I’m not sure where the idea that two consecutive quarters of real GDP decline is what makes a recession. It’s what I learned early in my career. I don’t know when it was abandoned. But it makes sense to put it in file 13 in the present US, since maximum sustainable (meaning non-inflationary) real GDP growth is currently 1%-ish. Not a great deal of difference between that and being in the minus column. This is very different from the 1990s, when US real GDP exceeded the 4% growth mark six times and the worst year was +1.2%. Back then, being in negative territory would have meant a huge economic disruption.
I look a bit differently at where the US is currently rather than through the recession/expansion lens. If we take real GDP at the end of 2018 and project forward at a 1% annual growth rate, the economy should be about 4% larger now than it was back then. It’s actually about 6% bigger. That’s despite the pandemic and the Russian invasion, and because of some combination of our own resilience and the massive Biden stimulus.
To my mind, this means that to get the country back to a non-inflationary path, we’ve got to shrink GDP by 2%. GDP in 1Q22 was -1.6% and -0.9% in 2Q22. If we did this for four more quarters, we’d be back where we should be. Earnings reports are beginning to tell us, however, that the US economy is starting to shift into a lower gear.
WMT and ZIP
Both companies reported overnight. WMT, the country’s largest retailer, reported better than expected earnings for the June quarter, although it said customers are shifting from discretionary items to food and from brands to private label. The stock is up by about 6% as I’m writing this. ZIP, a large online employment agency, said the new hiring business, especially among smaller customers, began to weaken in June and has stayed soft since. The stock is off its lows but still down by about 5%.

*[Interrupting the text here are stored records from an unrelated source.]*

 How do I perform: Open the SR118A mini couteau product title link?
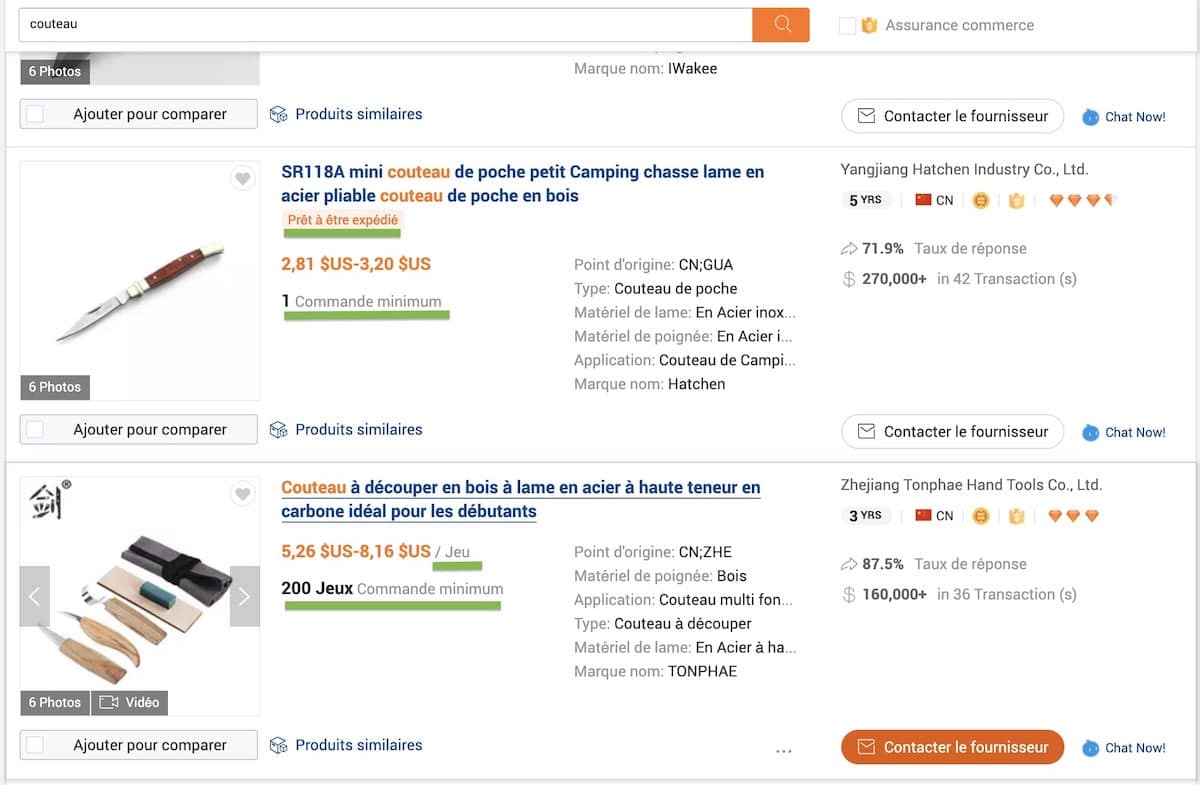[x=520, y=184]
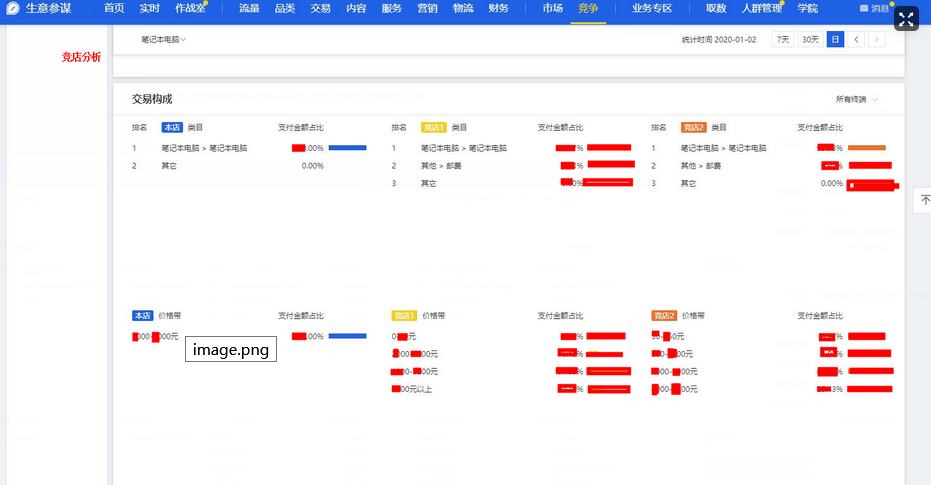Click the yellow 竞店1 badge in 交易构成
The height and width of the screenshot is (485, 931).
pyautogui.click(x=434, y=127)
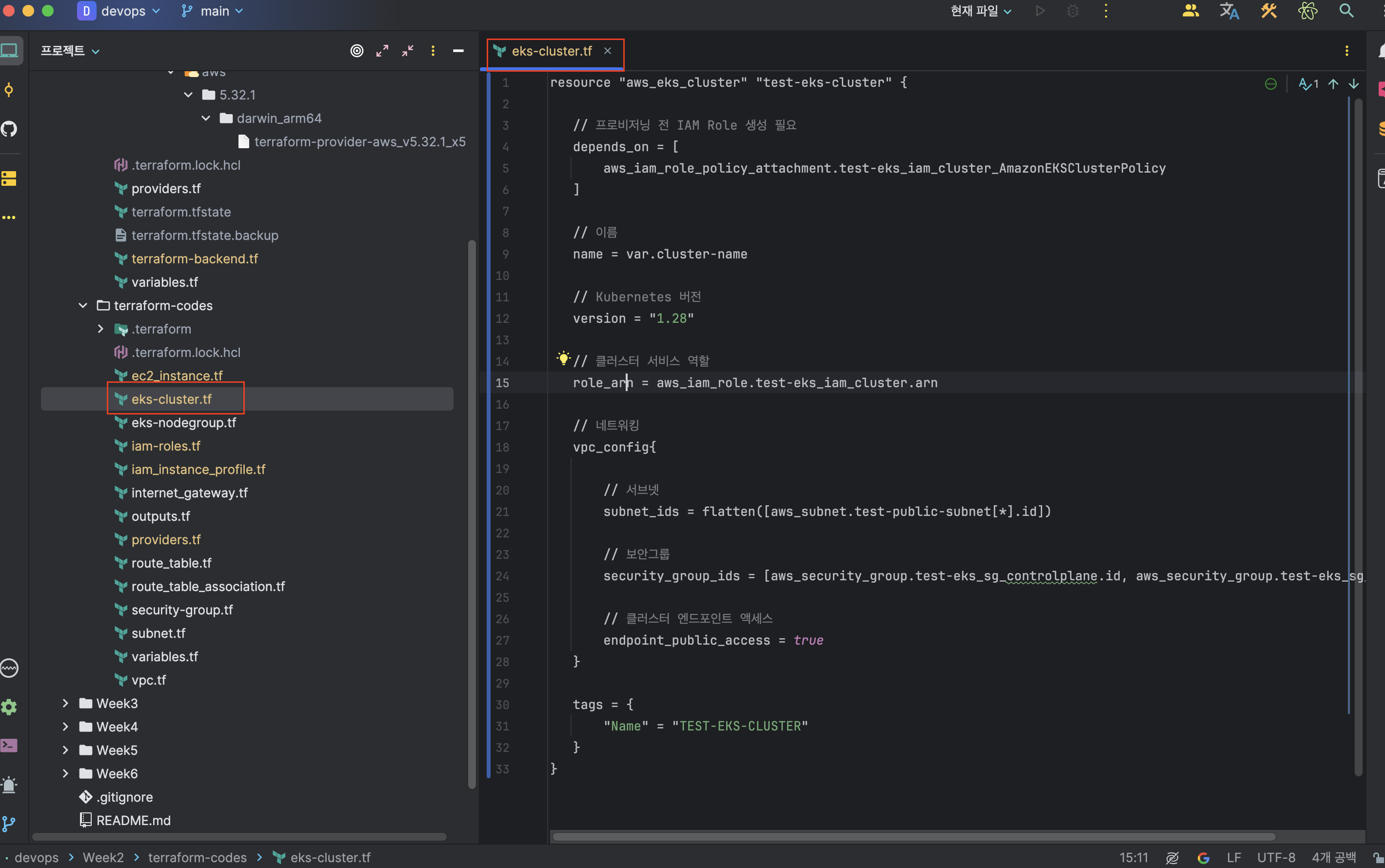Click the Select Opened File target icon

[x=356, y=51]
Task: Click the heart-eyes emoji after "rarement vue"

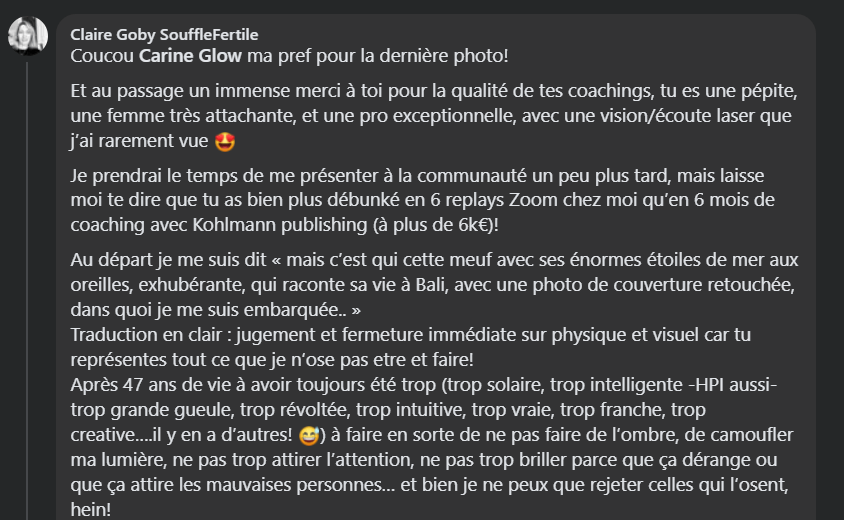Action: tap(225, 141)
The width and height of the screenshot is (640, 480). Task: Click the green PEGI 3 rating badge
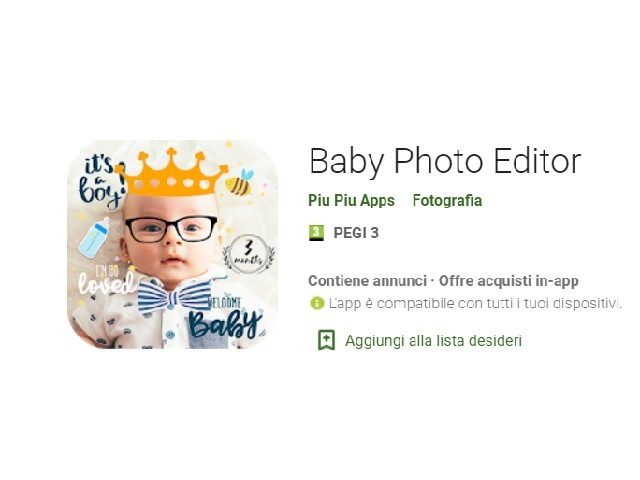(316, 233)
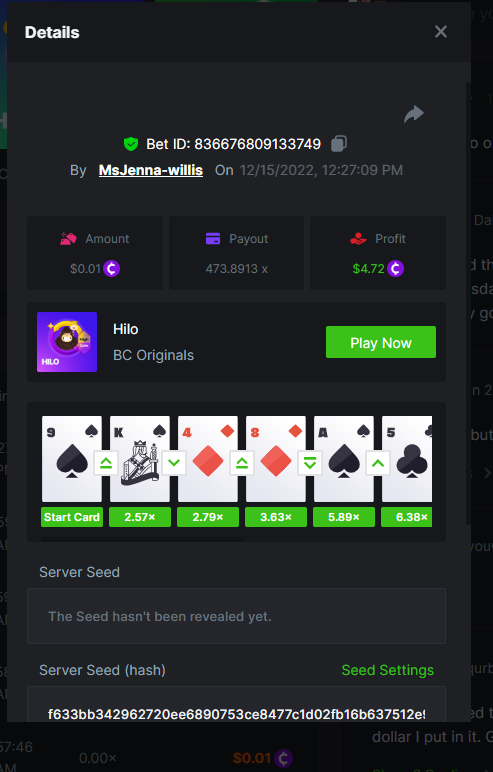493x772 pixels.
Task: Click the 8 of diamonds card
Action: click(x=276, y=459)
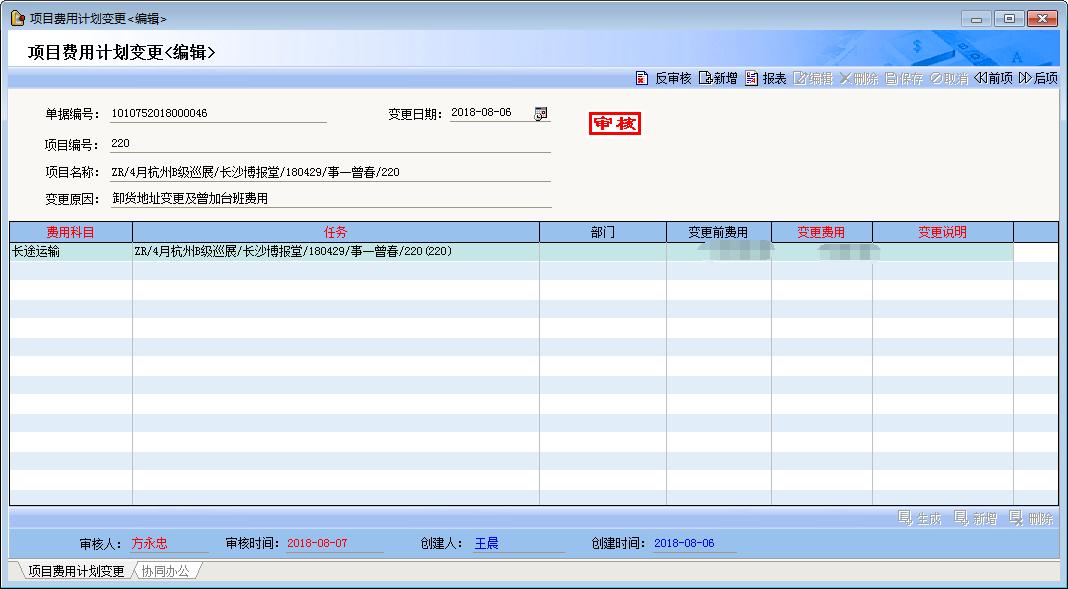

I’m not sure why there’s the performance difference between the two. If I were forced to make something up, I’d say that the WMT results were better than feared, that it’s a known quantity and relatively defensive. ZIP, on the other hand, is a recent listing, is not well covered on Wall Street, and is in an industry that’s perceived as cyclical. Earnings are going to be fine here as well, but if I understand the conference call transcript I read this morning correctly, that’s apparently because the company is going to cut expenses.